## [Written exercise A]
Answer these questions about the passage on sediment resonance in the Litija basin, one per line:
(i) How many measuring points supplied data for the iso-frequency map?
(ii) What range of shear wave velocity was estimated for sand-gravel sediments in the Ljubljana basin?
(iii) What was the magnitude of the 1998 earthquake linked to damage in the Bovec basin?
## [Written exercise B]
Using the passage on sediment resonance in the Litija basin, explain why the computed sediment thickness of 25.6-7.0 m is called a reasonable estimate.
## [Written exercise C]
Carry on the passage on sediment resonance in the Litija basin from its last sentence.

## [Passage shown]
§ §

The amplitudes of the HVSR peaks are mainly in the range 3-6, only in few cases they reached the values between 8 and 11. The amplitude of the peak is related to the impedance contrast between sediments and the bedrock, but in principle it can not be used for quantitative estimation of the contrast or site amplification.
The data from 57 measuring points were used to prepare the iso-frequency map showing resonance frequencies of sediments (Fig. 7). The map was drawn using GIS software and natural neighbour interpolation algorithm. The fundamental frequency of sediments shows a distribution in a range of 4.4-22.7 Hz. Very high frequencies (above 16 Hz) are limited to small, isolated areas. They can not be related to the total thickness of Quaternary sediments, but can indicate the presence of a stiffer layer inside them, located at shallow depth. Most probably this is a lens of conglomerate inside the gravel, which is common in given geological environment. Similar conditions were observed in the Ljubljana basin (Gosar et al., 2010), where conglomerate bodies of irregular shape inside the Sava river deposits were confirmed also by drilling.
For a rough numerical estimate of the thicknesses (h) which correspond to the sediments fundamental frequencies ([f.sub.0]), a single layer fundamental mode case relation ([f.sub.0]=Vs/4h) can be used. In the Ljubljana basin which has similar geological setting, seismic shear wave velocity (Vs) of sand-gravel sediments was estimated by the joint modelling of microtremor array measurements and HVSR data on 300-600 m/s (Roser and Gosar, 2010). If we take the average Vs=450 m/s, we obtain for the frequency range of 4.4-16.0 Hz the corresponding thickness of 25.6-7.0 m. This is a reasonable estimate of the sediments thickness for a Litija basin, which is situated in a relatively narrow valley. This prevents the formation of a deeper sedimentary basin.
BUILDINGS MAIN FREQUENCIES AND SOIL-STRUCTURE RESONANCE
One of the principle applications of sediments iso-frequency map is the assessment of the possible occurrence of soil-structure resonance in the case of an earthquake. During the field measurements, we surveyed also the building typology in the area. We realized that buildings with the height in the range from two to three floors (including ground floor) prevail and that the building typology (masonry with RC floors) is very similar to the buildings in other Slovenian towns. Since in the last years microtremor site effects and soil-structure resonance studies were performed also in four other towns (Bovec, Kobarid, Ilirska Bistrica and Brezice) where the seismic hazard is increased, we decided to consider larger building stock in which microtremor measurements were conducted to derive fundamental resonance frequencies (Gosar and Martinec, 2009; Gosar, 2009; Gosar, 2010; Gosar, 2012). In the Bovec basin it was proved by the microtremor method that soil-structure resonance has enhanced the damage related to the 1998 Mw=5.6 earthquake (Gosar, 2007). Statistical analysis on a large data set of buildings provided a necessary insight into distribution of dynamic parameters which can be used in any soil-structure resonance study in wider region (Gosar, 2012).

§ §

## [Recorded information]
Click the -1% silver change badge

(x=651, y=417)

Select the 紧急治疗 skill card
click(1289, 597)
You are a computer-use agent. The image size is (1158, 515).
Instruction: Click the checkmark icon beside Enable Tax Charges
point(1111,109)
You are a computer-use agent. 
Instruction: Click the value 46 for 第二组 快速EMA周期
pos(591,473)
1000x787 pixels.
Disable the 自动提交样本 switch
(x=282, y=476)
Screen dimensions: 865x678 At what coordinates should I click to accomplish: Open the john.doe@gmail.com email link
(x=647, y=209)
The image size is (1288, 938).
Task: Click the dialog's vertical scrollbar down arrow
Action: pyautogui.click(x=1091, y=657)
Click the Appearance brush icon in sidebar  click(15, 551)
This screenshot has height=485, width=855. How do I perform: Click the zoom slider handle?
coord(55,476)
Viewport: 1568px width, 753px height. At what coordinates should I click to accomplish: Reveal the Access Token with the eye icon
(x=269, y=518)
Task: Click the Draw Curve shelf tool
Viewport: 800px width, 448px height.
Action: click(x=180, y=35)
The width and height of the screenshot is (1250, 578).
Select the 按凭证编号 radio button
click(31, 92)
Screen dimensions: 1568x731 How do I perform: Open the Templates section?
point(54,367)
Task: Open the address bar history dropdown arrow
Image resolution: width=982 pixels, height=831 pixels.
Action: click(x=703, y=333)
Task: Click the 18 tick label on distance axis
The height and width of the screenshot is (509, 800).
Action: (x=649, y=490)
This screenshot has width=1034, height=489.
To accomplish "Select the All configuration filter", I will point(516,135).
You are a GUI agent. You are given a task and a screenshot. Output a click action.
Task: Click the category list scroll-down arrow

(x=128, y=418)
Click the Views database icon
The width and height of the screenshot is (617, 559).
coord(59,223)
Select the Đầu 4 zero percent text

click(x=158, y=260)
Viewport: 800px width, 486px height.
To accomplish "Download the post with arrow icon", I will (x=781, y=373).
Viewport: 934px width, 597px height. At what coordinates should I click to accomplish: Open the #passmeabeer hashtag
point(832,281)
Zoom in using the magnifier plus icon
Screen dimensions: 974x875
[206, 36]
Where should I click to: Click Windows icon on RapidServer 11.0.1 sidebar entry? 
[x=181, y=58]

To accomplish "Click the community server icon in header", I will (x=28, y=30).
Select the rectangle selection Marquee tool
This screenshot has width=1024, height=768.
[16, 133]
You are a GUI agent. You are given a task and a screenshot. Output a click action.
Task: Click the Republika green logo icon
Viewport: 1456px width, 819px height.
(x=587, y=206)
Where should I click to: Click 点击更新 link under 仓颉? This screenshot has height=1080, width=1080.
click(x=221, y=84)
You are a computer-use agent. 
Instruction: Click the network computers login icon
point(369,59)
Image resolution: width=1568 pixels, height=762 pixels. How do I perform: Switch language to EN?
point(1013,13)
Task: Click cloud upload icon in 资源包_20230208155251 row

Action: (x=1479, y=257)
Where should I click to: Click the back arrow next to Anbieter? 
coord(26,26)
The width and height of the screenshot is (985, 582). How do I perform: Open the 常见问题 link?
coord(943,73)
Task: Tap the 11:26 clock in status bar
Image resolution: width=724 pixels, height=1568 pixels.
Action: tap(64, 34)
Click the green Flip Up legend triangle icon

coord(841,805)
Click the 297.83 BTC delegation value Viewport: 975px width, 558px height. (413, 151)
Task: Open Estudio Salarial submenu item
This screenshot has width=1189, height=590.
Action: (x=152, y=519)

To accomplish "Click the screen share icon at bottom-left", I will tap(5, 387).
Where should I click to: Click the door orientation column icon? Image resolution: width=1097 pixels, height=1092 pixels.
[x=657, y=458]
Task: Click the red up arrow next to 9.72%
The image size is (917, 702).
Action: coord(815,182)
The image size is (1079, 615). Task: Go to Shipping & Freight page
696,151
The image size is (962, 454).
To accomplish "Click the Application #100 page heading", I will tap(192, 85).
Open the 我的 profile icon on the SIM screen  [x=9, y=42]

§ §

## [Task result A]
(i) 57
(ii) 300-600 m/s
(iii) Mw=5.6

## [Task result B]
The Litija basin lies in a relatively narrow valley. That setting prevents a deeper sedimentary basin from forming, so a fairly thin sediment cover is what one would expect.

## [Task result C]
Microtremor measurements were performed in totally 45 buildings with two or three floors. At each floor the Tromino instrument was placed as close as possible to the mass centre of the building and close to the inner wall. The two horizontal components were oriented one in the longitudinal and one in the transverse directions of the building. Short spikes mounted at the bottom of the seismograph were used to enable precise levelling, but to avoid vibration of the unit. The sampling frequency was 128 Hz and the recording length 10 minutes. Microtremor measurements have proved to be an effective tool for assessment of building fundamental frequencies. Such experimental approach is very valuable, as analytical seismic evaluation of an existing building is usually very difficult, even if the project documentation of the building is available, which is usually not the case for older buildings (Gosar, 2012).
Statistical analysis of the resonance frequency vs. number of floors (height) was performed to generalize identification of potential soil-structure resonance (Table 1 and Fig. 8). The frequency difference between both horizontal directions is usually small, because most buildings have a rather symmetrical shape. On the other hand the difference in average resonance frequency is very clear between buildings with two and three floors. The average value of both horizontal components for two-floor buildings is 9.11+/-1.94 Hz and for three-floor buildings 7.03+/-1.46 Hz (Gosar, 2012). To assess the possible occurrence of soil-structure resonance in general, a comparison of the average values for these two building heights +/- one standard deviation is therefore a reasonable approximation, which gives the range 5.6-11.1 Hz (Gosar, 2012). The possible occurrence of soil-structure resonance should be therefore sought especially in this frequency range which was compared to the free-field sediments iso-frequency map (Fig. 7). This comparison shows that the danger of soil-structure resonance is a serious issue in the Litija basin and indicates higher hazard, especially in the central and south-eastern part of the town. If we consider the total area of free-field measurements in Litija, 37 % of the surveyed town area is occupied by the 5.6-11.1 Hz frequency range.
Sediments main resonance frequency ([f.sub.0]) derived from microtremor HVSR measurements has two basic applications in the seismic microzonation. It can be used directly, together with the data on the building fundamental frequencies, to assess the possible occurrence of soil-structure resonance. Secondly, it can be a complement to the average shear wave velocity in the upper 30 m ([Vs,.sub.30]) as proposed by Pitilakis (2004) and Luzi et al. (2011). Most of the seismic codes make use of the [Vs,.sub.30] to discriminate soil categories, although some doubts exist about the capability of [Vs,.sub.30] to predict actual amplification of sediments. Luzi et al. (2011) showed that there is a significant reduction of the standard deviation associated to the ground motion prediction when the classification is based on the couple of variables [Vs,.sub.30]-[f.sub.0]).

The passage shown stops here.